_Exercise prompt_: Look for the word "pixels" in the entries and copy every line where it shows up.

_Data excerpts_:

-- Opening Marker --

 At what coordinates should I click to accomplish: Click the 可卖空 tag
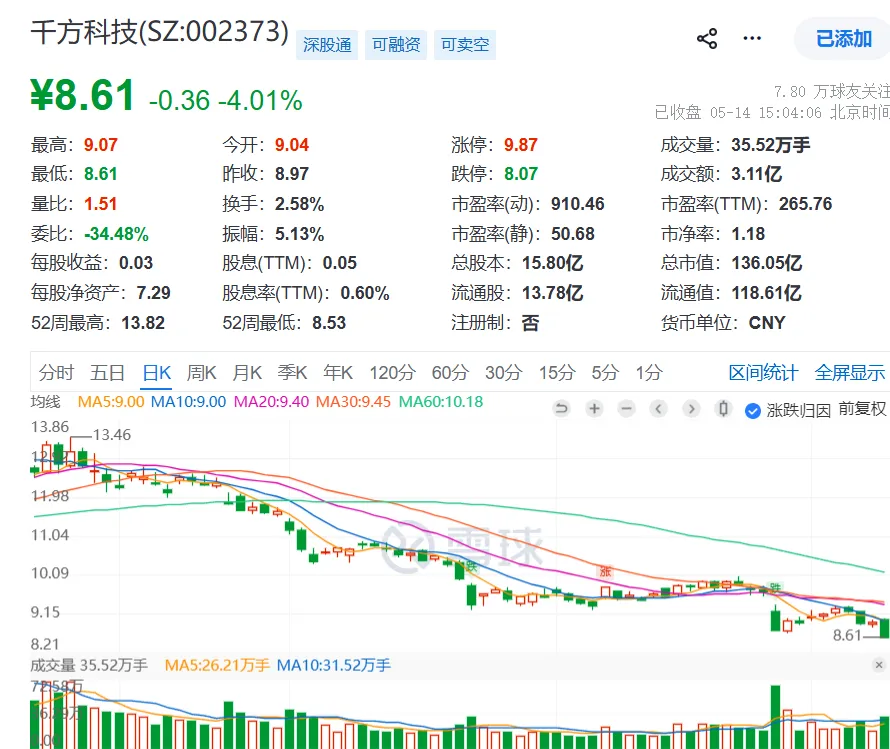click(465, 45)
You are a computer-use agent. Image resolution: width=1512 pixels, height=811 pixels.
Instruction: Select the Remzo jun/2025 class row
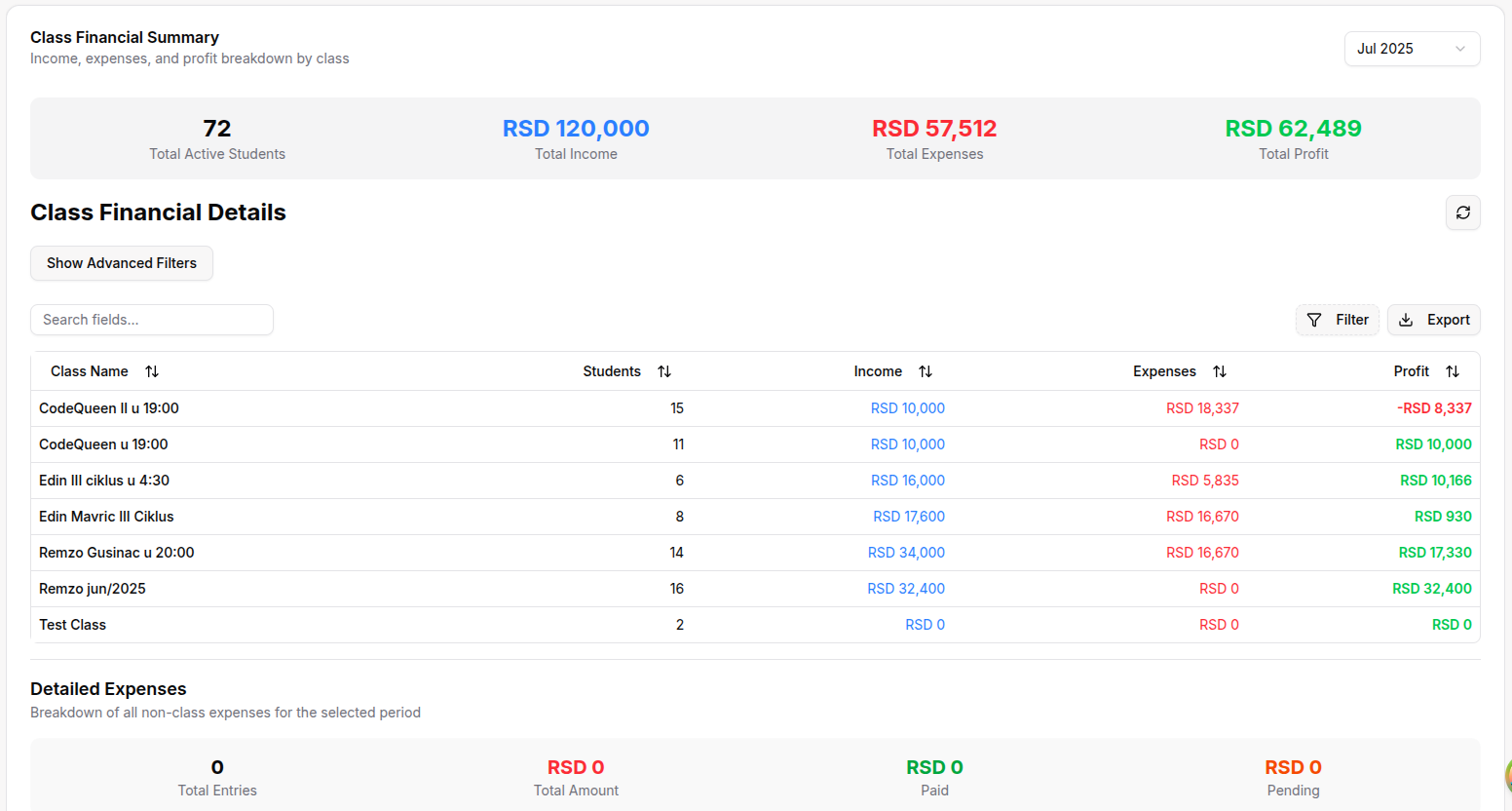(93, 589)
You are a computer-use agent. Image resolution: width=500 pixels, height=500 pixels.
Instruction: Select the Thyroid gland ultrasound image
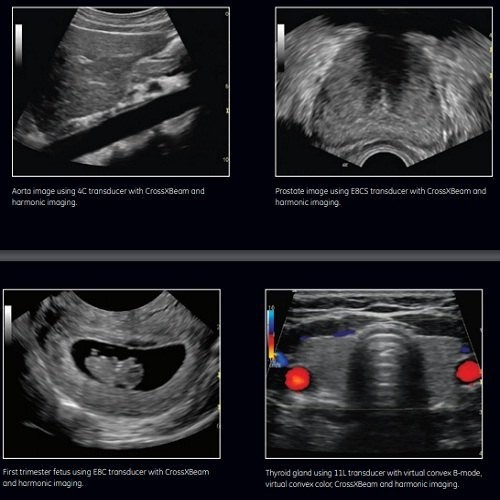pyautogui.click(x=374, y=374)

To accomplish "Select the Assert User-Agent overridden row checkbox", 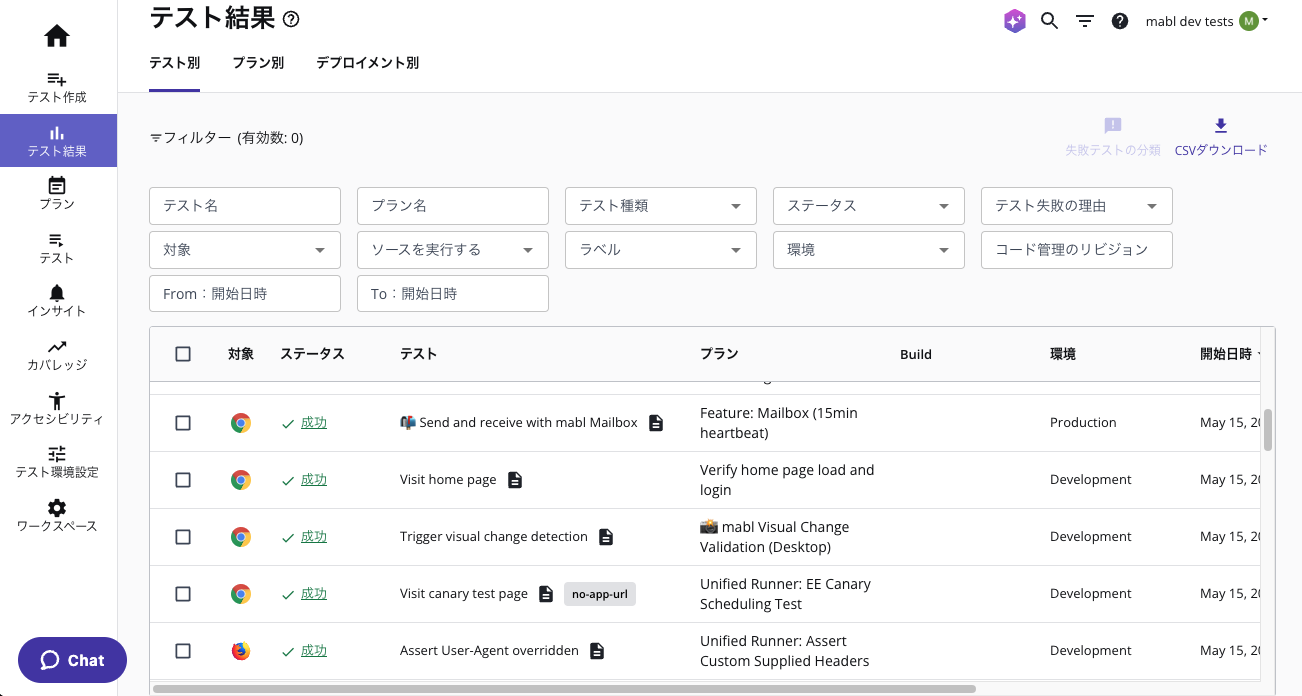I will [183, 651].
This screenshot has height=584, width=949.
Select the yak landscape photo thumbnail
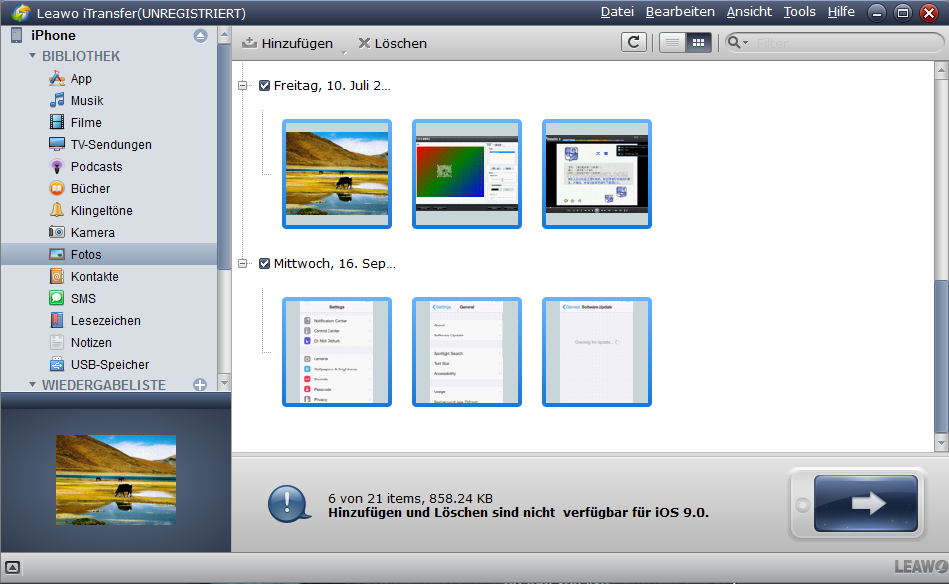pos(337,174)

-- Closing Marker --

_Your response_:
You are a computer-use agent. Image resolution: width=1512 pixels, height=811 pixels.
You are a computer-use agent. Image resolution: width=500 pixels, height=500 pixels.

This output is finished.